(Stored records)
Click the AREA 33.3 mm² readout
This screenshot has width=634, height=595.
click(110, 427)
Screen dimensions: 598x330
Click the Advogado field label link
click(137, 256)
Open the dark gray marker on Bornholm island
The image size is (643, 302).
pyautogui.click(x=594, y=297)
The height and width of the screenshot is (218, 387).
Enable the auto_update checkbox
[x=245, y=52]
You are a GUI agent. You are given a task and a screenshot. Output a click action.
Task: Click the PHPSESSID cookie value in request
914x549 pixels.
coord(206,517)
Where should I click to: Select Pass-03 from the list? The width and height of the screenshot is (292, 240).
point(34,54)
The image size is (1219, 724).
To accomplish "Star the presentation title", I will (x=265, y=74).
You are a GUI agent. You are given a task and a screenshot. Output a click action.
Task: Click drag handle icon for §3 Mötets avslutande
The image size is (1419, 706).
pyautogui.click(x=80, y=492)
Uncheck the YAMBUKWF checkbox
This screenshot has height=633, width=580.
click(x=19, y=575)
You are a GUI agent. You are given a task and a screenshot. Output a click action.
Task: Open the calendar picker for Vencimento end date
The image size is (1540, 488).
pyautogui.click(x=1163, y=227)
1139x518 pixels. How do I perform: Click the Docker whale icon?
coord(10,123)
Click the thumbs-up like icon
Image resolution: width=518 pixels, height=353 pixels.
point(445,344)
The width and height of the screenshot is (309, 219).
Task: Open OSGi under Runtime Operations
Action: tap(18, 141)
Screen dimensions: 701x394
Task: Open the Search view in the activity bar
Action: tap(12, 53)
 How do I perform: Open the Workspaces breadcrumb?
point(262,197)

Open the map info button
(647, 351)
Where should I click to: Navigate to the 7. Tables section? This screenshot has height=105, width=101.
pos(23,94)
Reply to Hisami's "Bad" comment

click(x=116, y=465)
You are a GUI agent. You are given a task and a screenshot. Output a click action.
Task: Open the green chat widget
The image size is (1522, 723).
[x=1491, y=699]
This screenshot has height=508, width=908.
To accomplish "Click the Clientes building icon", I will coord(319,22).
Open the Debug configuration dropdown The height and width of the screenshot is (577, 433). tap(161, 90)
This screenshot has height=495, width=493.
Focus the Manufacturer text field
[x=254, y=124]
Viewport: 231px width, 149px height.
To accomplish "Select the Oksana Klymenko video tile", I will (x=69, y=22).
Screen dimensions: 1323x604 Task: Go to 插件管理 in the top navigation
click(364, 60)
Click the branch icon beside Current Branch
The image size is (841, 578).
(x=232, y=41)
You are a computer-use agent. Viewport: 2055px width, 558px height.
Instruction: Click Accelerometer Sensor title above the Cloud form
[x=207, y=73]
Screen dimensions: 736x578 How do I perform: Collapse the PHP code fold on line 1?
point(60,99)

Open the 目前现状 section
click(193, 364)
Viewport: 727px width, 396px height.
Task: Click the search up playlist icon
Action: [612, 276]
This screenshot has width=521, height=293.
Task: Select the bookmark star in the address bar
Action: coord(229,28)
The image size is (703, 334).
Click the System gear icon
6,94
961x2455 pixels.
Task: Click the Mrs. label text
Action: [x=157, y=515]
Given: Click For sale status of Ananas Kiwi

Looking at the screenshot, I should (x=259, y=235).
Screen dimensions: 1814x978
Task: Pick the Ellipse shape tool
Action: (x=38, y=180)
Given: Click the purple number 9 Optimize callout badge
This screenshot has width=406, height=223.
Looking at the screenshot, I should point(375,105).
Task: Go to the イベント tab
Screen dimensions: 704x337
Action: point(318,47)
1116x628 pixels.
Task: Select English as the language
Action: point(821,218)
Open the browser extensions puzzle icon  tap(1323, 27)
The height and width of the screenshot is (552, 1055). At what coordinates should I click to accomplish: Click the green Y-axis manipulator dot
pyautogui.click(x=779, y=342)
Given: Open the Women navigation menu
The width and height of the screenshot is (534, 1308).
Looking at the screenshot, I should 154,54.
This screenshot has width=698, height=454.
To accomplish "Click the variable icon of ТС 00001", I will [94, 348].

**Task requirements**
Could you reproduce every entry above exactly as written?

**Result of the task**
Click the AREA 33.3 mm² readout
This screenshot has width=634, height=595.
click(110, 427)
Screen dimensions: 598x330
Click the Advogado field label link
click(137, 256)
Open the dark gray marker on Bornholm island
The image size is (643, 302).
pyautogui.click(x=594, y=297)
The height and width of the screenshot is (218, 387).
Enable the auto_update checkbox
[x=245, y=52]
You are a GUI agent. You are given a task and a screenshot. Output a click action.
Task: Click the PHPSESSID cookie value in request
914x549 pixels.
coord(206,517)
Where should I click to: Select Pass-03 from the list? The width and height of the screenshot is (292, 240).
point(34,54)
The image size is (1219, 724).
To accomplish "Star the presentation title", I will (x=265, y=74).
You are a GUI agent. You are given a task and a screenshot. Output a click action.
Task: Click drag handle icon for §3 Mötets avslutande
The image size is (1419, 706).
pyautogui.click(x=80, y=492)
Uncheck the YAMBUKWF checkbox
This screenshot has height=633, width=580.
click(x=19, y=575)
You are a GUI agent. You are given a task and a screenshot. Output a click action.
Task: Open the calendar picker for Vencimento end date
The image size is (1540, 488).
pyautogui.click(x=1163, y=227)
1139x518 pixels. How do I perform: Click the Docker whale icon?
coord(10,123)
Click the thumbs-up like icon
Image resolution: width=518 pixels, height=353 pixels.
point(445,344)
The width and height of the screenshot is (309, 219).
Task: Open OSGi under Runtime Operations
Action: tap(18, 141)
Screen dimensions: 701x394
Task: Open the Search view in the activity bar
Action: tap(12, 53)
 How do I perform: Open the Workspaces breadcrumb?
point(262,197)

Open the map info button
(647, 351)
Where should I click to: Navigate to the 7. Tables section? This screenshot has height=105, width=101.
pos(23,94)
Reply to Hisami's "Bad" comment

click(x=116, y=465)
You are a GUI agent. You are given a task and a screenshot. Output a click action.
Task: Open the green chat widget
The image size is (1522, 723).
[x=1491, y=699]
This screenshot has height=508, width=908.
To accomplish "Click the Clientes building icon", I will coord(319,22).
Open the Debug configuration dropdown The height and width of the screenshot is (577, 433). tap(161, 90)
This screenshot has height=495, width=493.
Focus the Manufacturer text field
[x=254, y=124]
Viewport: 231px width, 149px height.
To accomplish "Select the Oksana Klymenko video tile", I will (x=69, y=22).
Screen dimensions: 1323x604 Task: Go to 插件管理 in the top navigation
click(364, 60)
Click the branch icon beside Current Branch
The image size is (841, 578).
(x=232, y=41)
You are a computer-use agent. Viewport: 2055px width, 558px height.
Instruction: Click Accelerometer Sensor title above the Cloud form
[x=207, y=73]
Screen dimensions: 736x578 How do I perform: Collapse the PHP code fold on line 1?
point(60,99)

Open the 目前现状 section
click(193, 364)
Viewport: 727px width, 396px height.
Task: Click the search up playlist icon
Action: [612, 276]
This screenshot has width=521, height=293.
Task: Select the bookmark star in the address bar
Action: coord(229,28)
The image size is (703, 334).
Click the System gear icon
6,94
961x2455 pixels.
Task: Click the Mrs. label text
Action: [x=157, y=515]
Given: Click For sale status of Ananas Kiwi

Looking at the screenshot, I should (x=259, y=235).
Screen dimensions: 1814x978
Task: Pick the Ellipse shape tool
Action: (x=38, y=180)
Given: Click the purple number 9 Optimize callout badge
This screenshot has width=406, height=223.
Looking at the screenshot, I should point(375,105).
Task: Go to the イベント tab
Screen dimensions: 704x337
Action: point(318,47)
1116x628 pixels.
Task: Select English as the language
Action: point(821,218)
Open the browser extensions puzzle icon  tap(1323, 27)
The height and width of the screenshot is (552, 1055). At what coordinates should I click to accomplish: Click the green Y-axis manipulator dot
pyautogui.click(x=779, y=342)
Given: Open the Women navigation menu
The width and height of the screenshot is (534, 1308).
Looking at the screenshot, I should 154,54.
This screenshot has width=698, height=454.
To accomplish "Click the variable icon of ТС 00001", I will [94, 348].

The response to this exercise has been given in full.